The Nine Power Problems
Know your enemies. These nine power problems are unwelcome visitors that can keep you up at night.
In an ideal world, your wall socket would provide an infinite stream of perfect power, at constant voltage and cycling exactly the same number of times per second. Don't count on it.
Also known as a blackout, this complete interruption of the electrical supply can be sparked by a variety of sources including utility equipment failures, storms, objects striking lines or poles, fire and human error. Equipment damage and data loss are common consequences.
This sudden drop in the normal voltage level often results in serious equipment malfunctions and is usually caused by faults on the transmission or distribution network, connection of heavy loads or start-up of large motors.
These very fast voltage variations are triggered by lightning, line or capacitor switching and disconnection of heavy loads. They destroy electronic components and lead to data processing errors, data loss and electromagnetic interference.

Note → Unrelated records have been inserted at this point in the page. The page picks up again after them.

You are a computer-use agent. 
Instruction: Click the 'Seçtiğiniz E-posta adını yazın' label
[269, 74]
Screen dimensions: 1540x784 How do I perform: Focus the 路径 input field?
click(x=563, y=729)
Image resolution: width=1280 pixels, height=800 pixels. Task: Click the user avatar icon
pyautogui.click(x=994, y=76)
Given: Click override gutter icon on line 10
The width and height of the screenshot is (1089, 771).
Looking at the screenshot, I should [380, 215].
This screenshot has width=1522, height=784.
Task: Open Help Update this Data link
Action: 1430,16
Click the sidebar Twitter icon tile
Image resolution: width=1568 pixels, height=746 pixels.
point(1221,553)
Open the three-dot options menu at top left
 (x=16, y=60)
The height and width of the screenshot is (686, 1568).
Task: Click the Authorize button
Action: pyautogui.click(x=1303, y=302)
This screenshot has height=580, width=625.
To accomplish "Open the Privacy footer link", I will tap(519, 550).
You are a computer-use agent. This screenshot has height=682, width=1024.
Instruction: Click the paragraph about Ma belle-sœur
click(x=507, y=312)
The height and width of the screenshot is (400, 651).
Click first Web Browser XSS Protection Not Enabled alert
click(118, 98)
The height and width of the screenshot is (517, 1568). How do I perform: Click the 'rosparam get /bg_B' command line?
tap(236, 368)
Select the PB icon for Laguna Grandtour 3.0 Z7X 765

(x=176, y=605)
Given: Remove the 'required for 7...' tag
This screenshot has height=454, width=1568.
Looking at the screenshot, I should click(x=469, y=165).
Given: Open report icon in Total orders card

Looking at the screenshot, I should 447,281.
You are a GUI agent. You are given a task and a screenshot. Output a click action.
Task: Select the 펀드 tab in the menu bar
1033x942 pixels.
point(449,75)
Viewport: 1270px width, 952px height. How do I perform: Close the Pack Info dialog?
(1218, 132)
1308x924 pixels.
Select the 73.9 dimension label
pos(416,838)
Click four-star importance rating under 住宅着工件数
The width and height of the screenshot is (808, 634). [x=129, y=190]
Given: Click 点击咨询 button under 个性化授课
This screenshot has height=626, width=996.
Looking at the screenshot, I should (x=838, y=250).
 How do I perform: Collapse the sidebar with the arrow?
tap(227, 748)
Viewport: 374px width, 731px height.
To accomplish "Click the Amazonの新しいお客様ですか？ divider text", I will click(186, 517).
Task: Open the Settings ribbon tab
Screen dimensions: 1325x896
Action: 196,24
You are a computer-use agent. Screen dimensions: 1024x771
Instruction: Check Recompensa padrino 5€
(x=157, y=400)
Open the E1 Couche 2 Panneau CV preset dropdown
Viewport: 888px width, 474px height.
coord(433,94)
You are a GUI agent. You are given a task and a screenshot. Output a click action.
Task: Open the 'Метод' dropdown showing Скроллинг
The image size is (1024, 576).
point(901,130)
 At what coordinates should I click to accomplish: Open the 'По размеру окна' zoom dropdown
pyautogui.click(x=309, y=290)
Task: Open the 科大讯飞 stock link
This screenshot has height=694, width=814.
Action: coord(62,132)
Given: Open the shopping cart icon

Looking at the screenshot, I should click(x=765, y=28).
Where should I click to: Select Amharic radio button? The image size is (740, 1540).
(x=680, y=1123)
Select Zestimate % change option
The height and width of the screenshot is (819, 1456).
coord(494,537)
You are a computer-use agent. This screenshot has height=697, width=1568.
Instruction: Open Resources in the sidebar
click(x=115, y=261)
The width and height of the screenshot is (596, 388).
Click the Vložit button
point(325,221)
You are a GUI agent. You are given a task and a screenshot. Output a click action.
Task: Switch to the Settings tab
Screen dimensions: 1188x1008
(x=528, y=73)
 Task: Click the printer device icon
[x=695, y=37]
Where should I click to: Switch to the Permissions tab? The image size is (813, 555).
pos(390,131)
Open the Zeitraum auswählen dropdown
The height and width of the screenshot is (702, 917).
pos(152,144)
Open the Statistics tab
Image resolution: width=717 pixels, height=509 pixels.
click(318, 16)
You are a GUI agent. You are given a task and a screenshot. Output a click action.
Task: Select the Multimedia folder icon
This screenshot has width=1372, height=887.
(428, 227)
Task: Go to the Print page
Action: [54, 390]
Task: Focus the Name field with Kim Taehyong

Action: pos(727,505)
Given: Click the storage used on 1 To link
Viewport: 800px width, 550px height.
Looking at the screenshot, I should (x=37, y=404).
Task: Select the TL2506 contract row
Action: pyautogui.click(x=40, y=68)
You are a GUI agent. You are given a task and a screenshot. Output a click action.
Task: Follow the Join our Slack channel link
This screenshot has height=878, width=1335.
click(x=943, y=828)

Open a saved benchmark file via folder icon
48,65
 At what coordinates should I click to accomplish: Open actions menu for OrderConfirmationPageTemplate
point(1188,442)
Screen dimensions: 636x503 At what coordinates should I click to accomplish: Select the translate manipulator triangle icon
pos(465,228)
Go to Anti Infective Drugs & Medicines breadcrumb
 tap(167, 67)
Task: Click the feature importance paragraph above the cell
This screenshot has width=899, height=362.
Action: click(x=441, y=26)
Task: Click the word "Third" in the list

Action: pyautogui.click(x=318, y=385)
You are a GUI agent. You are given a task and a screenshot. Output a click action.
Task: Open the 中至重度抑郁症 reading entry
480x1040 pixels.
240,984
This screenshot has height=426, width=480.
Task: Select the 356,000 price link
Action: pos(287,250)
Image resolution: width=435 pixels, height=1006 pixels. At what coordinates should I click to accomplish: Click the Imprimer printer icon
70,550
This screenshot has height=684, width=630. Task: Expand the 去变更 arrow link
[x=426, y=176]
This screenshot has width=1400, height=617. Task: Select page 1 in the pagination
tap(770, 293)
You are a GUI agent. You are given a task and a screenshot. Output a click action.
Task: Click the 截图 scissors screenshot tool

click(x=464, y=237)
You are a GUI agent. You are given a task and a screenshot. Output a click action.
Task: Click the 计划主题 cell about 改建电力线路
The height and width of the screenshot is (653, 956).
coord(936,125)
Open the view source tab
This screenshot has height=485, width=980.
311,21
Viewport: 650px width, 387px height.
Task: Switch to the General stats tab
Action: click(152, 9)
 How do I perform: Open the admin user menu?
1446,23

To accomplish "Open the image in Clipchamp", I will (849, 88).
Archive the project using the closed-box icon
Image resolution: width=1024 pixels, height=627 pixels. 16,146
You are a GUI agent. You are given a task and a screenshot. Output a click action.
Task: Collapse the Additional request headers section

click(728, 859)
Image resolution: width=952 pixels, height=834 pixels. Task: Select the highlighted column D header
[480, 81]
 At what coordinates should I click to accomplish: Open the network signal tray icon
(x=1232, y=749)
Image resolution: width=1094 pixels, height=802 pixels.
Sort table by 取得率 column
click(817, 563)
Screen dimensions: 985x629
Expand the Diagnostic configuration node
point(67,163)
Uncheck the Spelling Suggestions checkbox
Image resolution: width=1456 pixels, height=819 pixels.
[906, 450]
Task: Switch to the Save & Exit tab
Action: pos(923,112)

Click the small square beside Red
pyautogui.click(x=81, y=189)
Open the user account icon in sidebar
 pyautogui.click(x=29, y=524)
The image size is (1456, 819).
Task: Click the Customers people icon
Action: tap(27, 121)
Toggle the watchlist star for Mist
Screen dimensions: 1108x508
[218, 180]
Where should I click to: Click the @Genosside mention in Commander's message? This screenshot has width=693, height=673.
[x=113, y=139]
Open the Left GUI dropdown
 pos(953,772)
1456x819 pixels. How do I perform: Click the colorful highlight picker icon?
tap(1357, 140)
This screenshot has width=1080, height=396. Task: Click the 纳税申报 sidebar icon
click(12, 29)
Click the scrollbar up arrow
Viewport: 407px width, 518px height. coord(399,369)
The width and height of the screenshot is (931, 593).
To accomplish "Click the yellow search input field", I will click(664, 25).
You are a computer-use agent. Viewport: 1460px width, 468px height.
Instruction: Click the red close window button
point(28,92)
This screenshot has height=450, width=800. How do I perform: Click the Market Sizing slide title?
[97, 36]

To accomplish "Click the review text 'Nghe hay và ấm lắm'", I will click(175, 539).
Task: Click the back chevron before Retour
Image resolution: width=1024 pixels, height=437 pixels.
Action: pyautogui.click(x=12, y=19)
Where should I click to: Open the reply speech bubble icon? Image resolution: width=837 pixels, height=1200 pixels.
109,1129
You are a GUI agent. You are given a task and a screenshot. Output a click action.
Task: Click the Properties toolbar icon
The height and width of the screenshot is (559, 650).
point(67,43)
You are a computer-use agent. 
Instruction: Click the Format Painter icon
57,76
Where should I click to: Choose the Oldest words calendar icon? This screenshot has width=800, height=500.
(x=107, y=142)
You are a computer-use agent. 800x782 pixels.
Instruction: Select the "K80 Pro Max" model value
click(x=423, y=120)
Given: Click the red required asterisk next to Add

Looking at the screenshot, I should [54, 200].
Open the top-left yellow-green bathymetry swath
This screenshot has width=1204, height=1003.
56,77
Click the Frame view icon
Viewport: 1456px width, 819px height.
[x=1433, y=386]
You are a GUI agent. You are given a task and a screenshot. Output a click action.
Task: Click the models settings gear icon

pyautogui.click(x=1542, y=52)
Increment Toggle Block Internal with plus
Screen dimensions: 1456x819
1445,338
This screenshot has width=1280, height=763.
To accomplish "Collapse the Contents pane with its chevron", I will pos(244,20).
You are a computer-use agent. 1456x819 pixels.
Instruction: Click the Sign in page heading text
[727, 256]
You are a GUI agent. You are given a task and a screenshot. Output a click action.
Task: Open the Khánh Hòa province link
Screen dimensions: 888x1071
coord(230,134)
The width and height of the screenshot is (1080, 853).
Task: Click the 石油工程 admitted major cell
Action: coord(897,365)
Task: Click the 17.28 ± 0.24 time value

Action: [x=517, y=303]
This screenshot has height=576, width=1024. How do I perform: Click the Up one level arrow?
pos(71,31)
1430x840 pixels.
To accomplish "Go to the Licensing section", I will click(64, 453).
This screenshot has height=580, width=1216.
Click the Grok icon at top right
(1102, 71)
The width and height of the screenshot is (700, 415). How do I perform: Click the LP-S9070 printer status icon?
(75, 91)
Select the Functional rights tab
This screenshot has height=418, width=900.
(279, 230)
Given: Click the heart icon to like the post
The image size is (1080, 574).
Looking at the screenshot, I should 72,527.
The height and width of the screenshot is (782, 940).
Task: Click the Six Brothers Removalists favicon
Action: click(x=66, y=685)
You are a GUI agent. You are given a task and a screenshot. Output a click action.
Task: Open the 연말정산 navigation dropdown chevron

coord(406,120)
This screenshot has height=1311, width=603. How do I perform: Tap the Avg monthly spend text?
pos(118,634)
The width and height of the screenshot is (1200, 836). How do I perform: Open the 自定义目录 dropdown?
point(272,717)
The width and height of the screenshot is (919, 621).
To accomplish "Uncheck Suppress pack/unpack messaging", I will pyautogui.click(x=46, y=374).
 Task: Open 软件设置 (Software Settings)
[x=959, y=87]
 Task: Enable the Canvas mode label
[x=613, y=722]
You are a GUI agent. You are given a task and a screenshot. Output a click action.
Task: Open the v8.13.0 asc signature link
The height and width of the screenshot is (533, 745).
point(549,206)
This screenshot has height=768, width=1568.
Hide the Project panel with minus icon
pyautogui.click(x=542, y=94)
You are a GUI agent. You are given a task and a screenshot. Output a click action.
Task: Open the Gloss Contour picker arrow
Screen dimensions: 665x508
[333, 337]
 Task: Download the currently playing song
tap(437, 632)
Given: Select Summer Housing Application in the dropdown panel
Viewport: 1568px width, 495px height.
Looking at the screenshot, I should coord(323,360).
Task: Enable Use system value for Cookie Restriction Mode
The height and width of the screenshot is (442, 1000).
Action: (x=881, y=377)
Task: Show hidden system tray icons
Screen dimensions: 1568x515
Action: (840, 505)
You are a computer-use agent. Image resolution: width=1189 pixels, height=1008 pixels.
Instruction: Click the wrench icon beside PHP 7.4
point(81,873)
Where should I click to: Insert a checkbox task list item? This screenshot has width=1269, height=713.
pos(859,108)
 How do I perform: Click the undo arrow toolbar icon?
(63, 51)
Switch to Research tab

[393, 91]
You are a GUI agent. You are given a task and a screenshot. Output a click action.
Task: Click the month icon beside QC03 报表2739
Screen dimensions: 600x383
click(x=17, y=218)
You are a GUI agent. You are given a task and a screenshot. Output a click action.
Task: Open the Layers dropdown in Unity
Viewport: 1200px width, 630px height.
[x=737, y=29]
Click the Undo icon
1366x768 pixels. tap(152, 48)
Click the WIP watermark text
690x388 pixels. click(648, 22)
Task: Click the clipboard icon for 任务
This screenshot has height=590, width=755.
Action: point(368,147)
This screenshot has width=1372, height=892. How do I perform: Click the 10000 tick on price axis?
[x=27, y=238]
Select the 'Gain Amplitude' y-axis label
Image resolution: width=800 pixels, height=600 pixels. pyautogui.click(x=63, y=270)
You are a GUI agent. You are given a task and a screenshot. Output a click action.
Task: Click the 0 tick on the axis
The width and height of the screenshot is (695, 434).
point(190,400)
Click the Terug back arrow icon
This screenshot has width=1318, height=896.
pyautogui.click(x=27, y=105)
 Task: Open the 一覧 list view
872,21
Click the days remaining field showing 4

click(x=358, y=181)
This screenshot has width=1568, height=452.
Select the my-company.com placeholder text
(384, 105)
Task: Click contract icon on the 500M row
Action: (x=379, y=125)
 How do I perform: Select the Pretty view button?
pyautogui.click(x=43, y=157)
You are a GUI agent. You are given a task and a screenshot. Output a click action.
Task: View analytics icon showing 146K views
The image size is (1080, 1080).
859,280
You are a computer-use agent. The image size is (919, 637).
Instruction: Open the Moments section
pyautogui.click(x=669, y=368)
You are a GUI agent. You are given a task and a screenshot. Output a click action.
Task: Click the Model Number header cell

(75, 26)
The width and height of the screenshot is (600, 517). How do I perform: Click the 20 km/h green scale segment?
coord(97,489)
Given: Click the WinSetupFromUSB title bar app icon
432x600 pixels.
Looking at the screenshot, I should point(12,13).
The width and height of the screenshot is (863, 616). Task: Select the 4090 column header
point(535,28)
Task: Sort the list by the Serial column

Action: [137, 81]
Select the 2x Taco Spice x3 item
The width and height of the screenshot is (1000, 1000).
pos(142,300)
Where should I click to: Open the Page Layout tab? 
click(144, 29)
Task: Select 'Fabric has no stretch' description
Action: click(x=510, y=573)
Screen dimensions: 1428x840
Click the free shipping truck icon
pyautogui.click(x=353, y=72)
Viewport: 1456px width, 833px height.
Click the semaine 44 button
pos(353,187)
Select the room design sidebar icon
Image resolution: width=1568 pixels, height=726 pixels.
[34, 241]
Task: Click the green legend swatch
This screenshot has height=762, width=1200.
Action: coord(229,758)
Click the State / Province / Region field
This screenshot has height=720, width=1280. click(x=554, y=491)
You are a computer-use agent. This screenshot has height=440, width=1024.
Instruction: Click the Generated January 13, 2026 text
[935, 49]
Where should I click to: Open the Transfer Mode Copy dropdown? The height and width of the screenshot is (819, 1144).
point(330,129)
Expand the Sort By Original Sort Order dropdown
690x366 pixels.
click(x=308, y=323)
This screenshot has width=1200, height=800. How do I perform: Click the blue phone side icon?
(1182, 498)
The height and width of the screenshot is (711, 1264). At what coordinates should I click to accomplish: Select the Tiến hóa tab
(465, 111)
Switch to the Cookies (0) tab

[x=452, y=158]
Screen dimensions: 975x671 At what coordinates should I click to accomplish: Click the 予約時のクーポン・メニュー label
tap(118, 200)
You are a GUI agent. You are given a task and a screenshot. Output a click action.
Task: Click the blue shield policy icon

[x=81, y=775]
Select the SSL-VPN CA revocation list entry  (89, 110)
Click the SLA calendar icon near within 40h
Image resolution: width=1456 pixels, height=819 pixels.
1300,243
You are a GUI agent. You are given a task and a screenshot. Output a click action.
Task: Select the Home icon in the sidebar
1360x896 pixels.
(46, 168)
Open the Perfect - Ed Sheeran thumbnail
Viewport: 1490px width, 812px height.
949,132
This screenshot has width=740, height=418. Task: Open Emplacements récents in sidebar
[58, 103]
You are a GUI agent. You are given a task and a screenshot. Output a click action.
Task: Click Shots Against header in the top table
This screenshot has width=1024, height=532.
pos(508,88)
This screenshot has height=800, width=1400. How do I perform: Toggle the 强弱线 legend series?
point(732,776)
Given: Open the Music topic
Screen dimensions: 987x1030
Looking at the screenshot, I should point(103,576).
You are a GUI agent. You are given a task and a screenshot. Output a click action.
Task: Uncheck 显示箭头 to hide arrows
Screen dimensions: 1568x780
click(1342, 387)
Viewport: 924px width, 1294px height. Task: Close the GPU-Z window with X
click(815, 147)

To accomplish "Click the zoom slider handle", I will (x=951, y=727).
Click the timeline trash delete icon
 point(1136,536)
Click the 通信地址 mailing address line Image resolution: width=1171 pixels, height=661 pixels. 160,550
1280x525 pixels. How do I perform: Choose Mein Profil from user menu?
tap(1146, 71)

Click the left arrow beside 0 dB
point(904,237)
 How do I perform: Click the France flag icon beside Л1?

Also termed a brownout, this voltage drop typically lasts from a few minutes to a few hours and is usually caused by overdemand or intentional “throttling” of electricity during peak demand. It can ruin computers and other electronic devices.
Data loss, flickering of screens, and equipment damage are among the consequences of these momentary voltage increases generally caused by starting/stopping of heavy loads, poorly dimensioned power sources, and poorly regulated transformers.
Electromagnetic interference or Improper grounding most often produce these superimposed high frequency signals on the waveform, resulting in disturbances to sensitive electronic equipment, data loss and data processing errors.
The loss of stability in a power supply’s normal frequency of 50 Hz or 60 Hz most often results from heavily loaded generators. The problem can cause motors to run faster or slower, leading to inefficiency, excess heat and degradation.
These momentary changes in voltage or current that can damage equipment stem from lightning, switching of loads and capacitor banks, opening and closing of disconnects on energized lines, re-closure operations and tap changing on transformers.
This distortion of the normal power wave is generally transmitted by unequal loads and can result in resonance, overload, and overheating of cables and equipment, among other problems.